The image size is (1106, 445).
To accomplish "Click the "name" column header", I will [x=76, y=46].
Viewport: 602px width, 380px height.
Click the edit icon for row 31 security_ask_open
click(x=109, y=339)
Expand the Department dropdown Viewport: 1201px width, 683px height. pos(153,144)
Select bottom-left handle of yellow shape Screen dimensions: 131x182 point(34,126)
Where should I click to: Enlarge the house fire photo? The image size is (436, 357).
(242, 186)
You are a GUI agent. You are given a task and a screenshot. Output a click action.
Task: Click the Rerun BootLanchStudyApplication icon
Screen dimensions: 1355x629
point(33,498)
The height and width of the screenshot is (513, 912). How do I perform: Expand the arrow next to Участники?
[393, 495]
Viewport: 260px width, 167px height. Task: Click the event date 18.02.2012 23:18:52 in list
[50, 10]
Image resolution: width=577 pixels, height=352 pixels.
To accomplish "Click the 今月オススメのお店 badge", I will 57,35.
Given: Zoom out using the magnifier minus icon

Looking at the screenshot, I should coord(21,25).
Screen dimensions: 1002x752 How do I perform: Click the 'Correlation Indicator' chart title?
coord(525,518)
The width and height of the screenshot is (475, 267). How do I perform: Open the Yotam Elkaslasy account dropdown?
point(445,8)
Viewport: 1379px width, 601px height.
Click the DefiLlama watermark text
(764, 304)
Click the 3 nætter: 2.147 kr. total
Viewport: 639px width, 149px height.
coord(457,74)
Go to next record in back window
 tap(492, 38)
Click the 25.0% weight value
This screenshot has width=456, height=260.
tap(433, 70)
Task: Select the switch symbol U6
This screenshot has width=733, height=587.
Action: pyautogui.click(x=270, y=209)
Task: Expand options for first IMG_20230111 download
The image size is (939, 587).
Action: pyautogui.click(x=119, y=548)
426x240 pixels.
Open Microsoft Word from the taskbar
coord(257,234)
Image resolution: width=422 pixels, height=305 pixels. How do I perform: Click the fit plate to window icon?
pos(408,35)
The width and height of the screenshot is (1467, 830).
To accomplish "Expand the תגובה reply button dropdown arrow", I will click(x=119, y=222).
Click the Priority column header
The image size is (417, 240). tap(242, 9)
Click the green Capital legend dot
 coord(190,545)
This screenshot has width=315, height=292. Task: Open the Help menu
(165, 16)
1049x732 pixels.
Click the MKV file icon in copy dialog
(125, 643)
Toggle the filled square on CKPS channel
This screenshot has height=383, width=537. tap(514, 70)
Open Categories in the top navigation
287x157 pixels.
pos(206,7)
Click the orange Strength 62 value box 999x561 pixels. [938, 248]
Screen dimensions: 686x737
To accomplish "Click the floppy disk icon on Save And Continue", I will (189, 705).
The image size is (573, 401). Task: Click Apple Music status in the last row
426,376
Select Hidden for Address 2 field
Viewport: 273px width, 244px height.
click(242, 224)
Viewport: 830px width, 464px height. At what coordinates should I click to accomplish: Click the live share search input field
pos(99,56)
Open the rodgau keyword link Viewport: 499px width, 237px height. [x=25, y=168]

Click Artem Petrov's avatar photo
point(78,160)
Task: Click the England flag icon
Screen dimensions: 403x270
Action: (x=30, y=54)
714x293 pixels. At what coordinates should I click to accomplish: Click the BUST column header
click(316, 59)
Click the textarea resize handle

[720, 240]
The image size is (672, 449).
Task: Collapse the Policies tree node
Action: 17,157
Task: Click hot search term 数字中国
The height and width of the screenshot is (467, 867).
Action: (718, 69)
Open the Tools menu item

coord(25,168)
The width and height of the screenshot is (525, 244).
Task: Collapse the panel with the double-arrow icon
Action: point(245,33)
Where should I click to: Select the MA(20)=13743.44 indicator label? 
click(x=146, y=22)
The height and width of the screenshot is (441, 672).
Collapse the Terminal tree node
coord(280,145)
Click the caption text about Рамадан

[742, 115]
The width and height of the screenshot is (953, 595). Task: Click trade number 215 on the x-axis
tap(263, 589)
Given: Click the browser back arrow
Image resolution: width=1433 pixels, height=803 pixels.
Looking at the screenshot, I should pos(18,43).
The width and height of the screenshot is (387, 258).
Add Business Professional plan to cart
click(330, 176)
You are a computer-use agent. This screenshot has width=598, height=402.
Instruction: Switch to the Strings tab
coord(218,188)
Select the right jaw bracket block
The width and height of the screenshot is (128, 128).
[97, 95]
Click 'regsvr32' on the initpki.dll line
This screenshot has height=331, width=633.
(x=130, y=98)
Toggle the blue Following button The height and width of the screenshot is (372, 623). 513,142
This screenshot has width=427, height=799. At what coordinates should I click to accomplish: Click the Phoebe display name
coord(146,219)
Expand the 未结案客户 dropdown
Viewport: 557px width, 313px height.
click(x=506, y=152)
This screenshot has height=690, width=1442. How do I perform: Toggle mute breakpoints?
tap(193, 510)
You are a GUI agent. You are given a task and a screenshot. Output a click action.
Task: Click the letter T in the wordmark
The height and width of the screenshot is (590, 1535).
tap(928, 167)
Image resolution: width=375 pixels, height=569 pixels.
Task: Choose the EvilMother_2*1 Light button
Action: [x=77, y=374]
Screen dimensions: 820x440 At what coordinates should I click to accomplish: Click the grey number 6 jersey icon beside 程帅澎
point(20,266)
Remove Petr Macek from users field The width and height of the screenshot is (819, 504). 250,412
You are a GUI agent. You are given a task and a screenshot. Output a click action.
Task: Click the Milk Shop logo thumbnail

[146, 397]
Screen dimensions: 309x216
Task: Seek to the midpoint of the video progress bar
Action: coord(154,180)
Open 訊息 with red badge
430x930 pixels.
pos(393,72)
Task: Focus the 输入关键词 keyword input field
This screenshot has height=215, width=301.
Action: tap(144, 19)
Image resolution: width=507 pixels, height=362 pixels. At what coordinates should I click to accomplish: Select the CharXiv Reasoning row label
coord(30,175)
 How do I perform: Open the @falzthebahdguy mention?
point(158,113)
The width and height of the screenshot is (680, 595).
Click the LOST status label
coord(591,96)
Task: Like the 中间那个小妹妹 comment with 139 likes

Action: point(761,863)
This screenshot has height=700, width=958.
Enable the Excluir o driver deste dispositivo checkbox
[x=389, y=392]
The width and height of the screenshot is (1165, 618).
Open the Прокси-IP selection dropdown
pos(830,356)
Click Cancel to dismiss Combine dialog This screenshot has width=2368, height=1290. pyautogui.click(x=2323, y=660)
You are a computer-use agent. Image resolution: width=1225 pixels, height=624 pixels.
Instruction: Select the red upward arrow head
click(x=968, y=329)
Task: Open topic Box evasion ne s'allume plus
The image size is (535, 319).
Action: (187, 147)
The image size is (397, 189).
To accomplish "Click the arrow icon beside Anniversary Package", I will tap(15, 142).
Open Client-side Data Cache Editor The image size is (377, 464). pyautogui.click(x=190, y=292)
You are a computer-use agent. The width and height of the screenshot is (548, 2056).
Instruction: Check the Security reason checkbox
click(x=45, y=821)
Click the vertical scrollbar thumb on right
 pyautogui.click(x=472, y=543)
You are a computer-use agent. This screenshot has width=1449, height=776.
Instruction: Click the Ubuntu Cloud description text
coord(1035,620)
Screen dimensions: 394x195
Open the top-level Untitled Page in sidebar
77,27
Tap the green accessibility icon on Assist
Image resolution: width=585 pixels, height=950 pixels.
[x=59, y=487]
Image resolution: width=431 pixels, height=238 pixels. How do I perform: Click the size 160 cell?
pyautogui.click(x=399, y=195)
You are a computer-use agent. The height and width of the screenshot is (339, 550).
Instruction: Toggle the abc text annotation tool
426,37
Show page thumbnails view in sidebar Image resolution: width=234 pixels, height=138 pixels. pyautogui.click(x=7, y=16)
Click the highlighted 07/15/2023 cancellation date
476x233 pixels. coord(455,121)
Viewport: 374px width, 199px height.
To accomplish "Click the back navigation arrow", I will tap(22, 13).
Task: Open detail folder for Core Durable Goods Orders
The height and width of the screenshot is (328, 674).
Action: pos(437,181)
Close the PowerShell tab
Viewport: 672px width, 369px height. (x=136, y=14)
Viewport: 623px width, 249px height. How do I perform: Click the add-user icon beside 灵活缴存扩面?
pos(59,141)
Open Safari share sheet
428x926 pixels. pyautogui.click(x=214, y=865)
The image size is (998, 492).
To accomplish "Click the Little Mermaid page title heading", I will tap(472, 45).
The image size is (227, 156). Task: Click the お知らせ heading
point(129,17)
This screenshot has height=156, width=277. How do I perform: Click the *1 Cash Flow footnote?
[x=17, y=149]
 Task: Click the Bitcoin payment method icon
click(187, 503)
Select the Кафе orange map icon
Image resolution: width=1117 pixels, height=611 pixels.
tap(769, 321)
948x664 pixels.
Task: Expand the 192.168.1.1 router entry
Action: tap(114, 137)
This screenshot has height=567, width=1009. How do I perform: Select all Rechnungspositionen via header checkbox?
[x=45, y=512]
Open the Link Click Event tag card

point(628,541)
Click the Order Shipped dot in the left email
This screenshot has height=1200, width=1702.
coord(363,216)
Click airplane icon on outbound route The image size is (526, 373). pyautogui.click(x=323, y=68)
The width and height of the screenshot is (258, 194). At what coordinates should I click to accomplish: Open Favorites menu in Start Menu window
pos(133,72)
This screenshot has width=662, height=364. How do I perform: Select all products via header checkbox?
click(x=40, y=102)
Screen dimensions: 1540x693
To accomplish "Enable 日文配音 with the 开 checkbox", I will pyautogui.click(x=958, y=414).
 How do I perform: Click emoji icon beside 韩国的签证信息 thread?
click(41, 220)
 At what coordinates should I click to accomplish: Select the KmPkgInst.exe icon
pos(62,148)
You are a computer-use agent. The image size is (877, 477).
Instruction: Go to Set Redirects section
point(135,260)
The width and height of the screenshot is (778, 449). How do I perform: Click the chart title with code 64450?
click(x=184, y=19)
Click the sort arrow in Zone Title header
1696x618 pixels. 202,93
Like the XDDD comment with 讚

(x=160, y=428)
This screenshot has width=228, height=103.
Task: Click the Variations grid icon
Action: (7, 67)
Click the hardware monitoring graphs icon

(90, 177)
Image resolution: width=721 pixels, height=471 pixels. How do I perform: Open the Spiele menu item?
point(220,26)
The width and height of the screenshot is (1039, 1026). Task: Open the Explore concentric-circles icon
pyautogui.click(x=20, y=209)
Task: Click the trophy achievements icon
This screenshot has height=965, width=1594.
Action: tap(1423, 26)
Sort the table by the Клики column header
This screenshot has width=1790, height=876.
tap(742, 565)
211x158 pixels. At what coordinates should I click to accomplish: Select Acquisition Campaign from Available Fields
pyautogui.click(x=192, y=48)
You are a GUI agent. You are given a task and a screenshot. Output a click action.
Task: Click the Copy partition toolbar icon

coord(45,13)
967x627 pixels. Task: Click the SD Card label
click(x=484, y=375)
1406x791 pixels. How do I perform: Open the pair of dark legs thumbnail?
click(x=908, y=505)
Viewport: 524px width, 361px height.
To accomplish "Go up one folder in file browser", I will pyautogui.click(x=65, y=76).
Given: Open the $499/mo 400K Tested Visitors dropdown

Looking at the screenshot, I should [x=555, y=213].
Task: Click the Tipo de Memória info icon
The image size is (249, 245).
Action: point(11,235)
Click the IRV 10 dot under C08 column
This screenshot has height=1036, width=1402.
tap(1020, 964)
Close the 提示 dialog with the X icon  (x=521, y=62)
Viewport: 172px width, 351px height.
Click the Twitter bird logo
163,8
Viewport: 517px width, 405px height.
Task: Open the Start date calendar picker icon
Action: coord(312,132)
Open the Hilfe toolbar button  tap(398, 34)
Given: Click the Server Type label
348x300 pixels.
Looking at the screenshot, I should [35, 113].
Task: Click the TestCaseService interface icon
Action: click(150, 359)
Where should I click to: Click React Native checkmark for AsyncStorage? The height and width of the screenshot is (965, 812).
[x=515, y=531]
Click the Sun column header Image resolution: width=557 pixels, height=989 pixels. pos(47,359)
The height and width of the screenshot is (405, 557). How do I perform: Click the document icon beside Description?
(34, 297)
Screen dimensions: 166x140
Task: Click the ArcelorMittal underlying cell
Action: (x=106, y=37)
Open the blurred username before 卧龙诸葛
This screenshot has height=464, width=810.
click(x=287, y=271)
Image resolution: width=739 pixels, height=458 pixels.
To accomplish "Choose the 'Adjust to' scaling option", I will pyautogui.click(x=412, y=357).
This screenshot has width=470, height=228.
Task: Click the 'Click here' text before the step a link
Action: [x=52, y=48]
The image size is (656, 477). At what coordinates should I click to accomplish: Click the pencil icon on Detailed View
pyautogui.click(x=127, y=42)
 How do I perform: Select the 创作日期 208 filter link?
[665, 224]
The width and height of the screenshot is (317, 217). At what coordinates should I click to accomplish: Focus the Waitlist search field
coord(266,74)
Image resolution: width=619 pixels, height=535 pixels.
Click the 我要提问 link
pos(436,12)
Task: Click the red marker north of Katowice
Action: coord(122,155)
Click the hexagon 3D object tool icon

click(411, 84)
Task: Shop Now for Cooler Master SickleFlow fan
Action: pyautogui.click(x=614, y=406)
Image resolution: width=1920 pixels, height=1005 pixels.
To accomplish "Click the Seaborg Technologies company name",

==============================

In the listing, count every line holding the word "left"; answer with the count alone.

2